Overexpression of MYC is known to lead to gene amplifications and fusions, which could be caused by defective DSB repair. To test this hypothesis, the authors generated normal human foreskin fibroblasts that contained a regulatable MYC gene. Overexpression of MYC was shown to increase the number of γ-H2AX foci — a marker of DSB repair. But does MYC cause the DSBs themselves or prevent their repair?

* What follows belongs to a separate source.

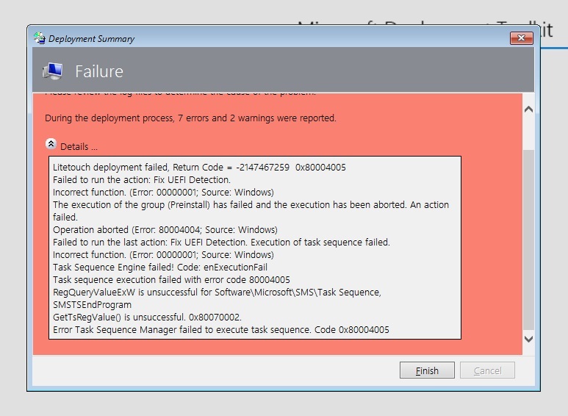Screen dimensions: 568x416
Task: Close the Deployment Summary dialog
Action: click(x=521, y=37)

This was investigated by irradiating cells to introduce DSBs either in the presence or absence of MYC. Following this treatment, the number of γ-H2AX foci increased, regardless of whether or not MYC was expressed. However, in cells that did not express MYC, the γ-H2AX foci disappeared with an hour of treatment; in cells expressing MYC, the foci remained for up to 3 hours, indicating that MYC does not affect the generation of DSBs, but does interfere with their repair.

Felsher and colleagues next looked at the effect of MYC expression on the repair of a single DSB. The DRAA8 cell line has been engineered to contain the green fluorescent protein (GFP) gene, which is activated by a homologous recombination event following the introduction of a single DSB by the restriction enzyme I-Sce-I; repair can be monitored by expression of GFP. Transfection of I-Sce-I resulted in an increase in the number of GFP-positive cells, but expression of MYC reduced this back to background levels. A PCR-based assay confirmed that MYC could suppress DSB repair through non-homologous end joining and single-strand annealing, as well as through homologous recombination. The effect on DNA repair seems to be specific to DSBs though, as MYC expression has no effect on nucleotide excision repair of ultraviolet-light-induced lesions.

But can MYC expression result in genomic instability in normal cells by failing to repair DSBs that spontaneously occur? This was examined in a single cell cycle using synchronized normal human foreskin cells. Interestingly, MYC expression induced a high frequency of chromatid breaks (12%), deletions (3%) and translocations (3%), compared with only rare breaks and no deletions and translocations in cells that did not express MYC.

So, MYC seems to induce genomic instability by preventing DSB repair. What is left to determine is the precise mechanism by which this occurs, and the contribution that this makes to MYC-induced tumorigenesis.